## Written request
Please carry on the passage about raising new issues on judicial review and on appeal, starting where it stops.

## Text
********************
In Firsov v. Canada (Attorney General) (Fed CA, 2022) the Federal Court of Appeal considered, and denied, an attempt to introduce fresh law issues in both a judicial review and a subsequent appeal of it's denial:
[49] Courts generally will not consider a new issue on judicial review where the issue could have been, but was not, raised before the administrative decision-maker: Alberta (Information and Privacy Commissioner) v. Alberta Teachers’ Association, 2011 SCC 61 at paras. 21-26; Canada (Attorney General) v. Valcom Consulting Group Inc., 2019 FCA 1 at para. 36; Gordillo v. Canada (Attorney General), 2022 FCA 23 at para. 99. The reasons for this include the risk of prejudice to the responding party, and the potential to deny the reviewing court an adequate evidentiary record: Alberta Teachers’ at paras. 24-26.

[50] Similarly, appellate courts such as the Federal Court of Appeal will usually decline to consider a new issue on an appeal that was not raised in the court of first instance – the Federal Court in this case. In addition to the concern with respect to the adequacy of the evidentiary record, there is also a concern that the appellate court will not have the benefit of the views of the Court from which the appeal is taken on the question in issue: Oleynik v. Canada (Attorney General), 2020 FCA 5 at para. 72; Eli Lily Canada Inc. v. Teva Canada Limited, 2018 FCA 53 at paras. 44-45, leave to appeal to S.C.C. refused, [2018] 3 S.C.R. vi.
********************
## Data lines
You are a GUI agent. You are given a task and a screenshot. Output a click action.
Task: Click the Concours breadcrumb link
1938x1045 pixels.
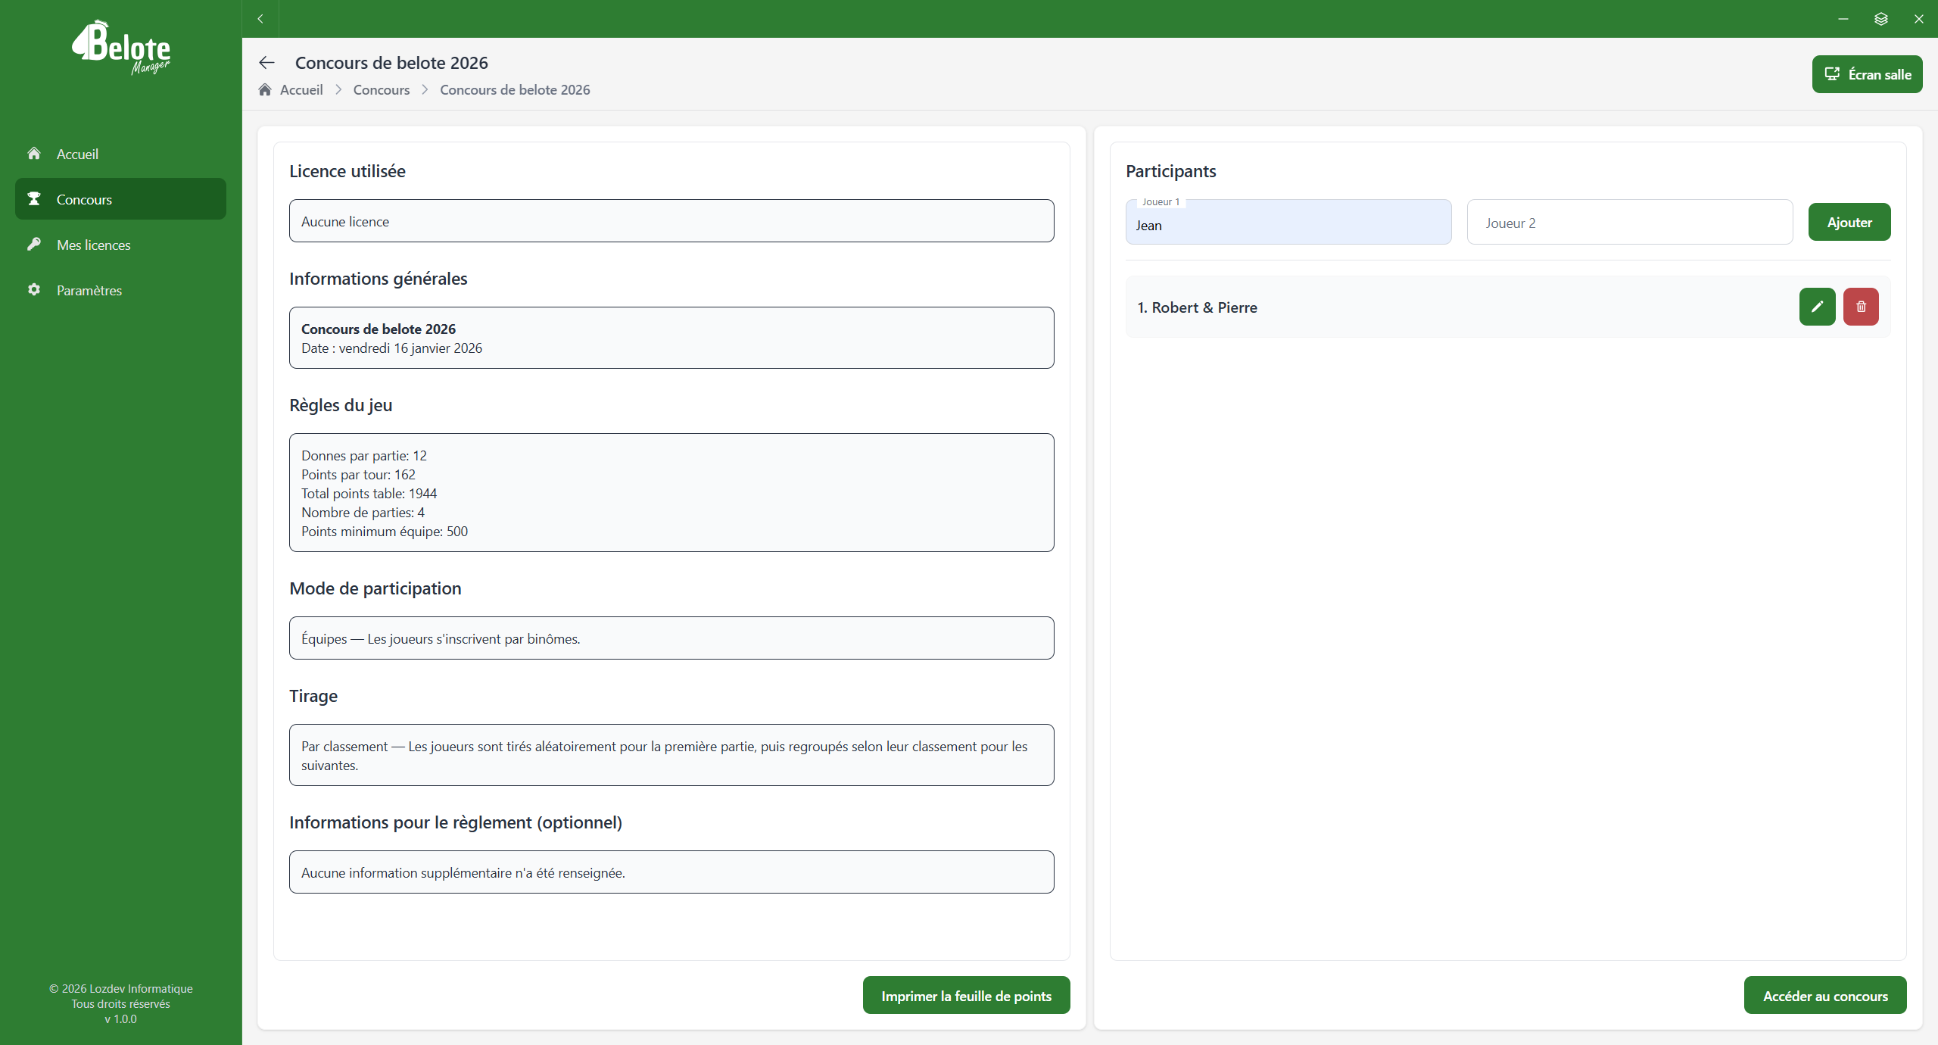(x=381, y=90)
********************
## Response below
. Sorbam Investments Ltd. v. Litwack

In Sorbam Investments Ltd. v. Litwack (Ont CA, 2022) the Court of Appeal considered the policy underlying the fresh law doctrine:
[23] An appeal is not a forum for an appellant to advance a fundamentally different case than was advanced at trial. In the circumstances of this case, where the appellant did not plead or lead evidence at trial to support the arguments now raised, it is not appropriate for this court to exercise its discretion to allow the appellant to raise the new theory on appeal. It would be unfair to the respondent, and the evidentiary record from the trial is wholly inadequate to consider the issues: Kaiman v. Graham, 2009 ONCA 77, 245 O.A.C. 130, at paras. 18-24; Frohlich v. Ferraro, 2017 ONCA 978, 85 R.P.R. (5th) 175, at para. 5.
. R. v. M.C.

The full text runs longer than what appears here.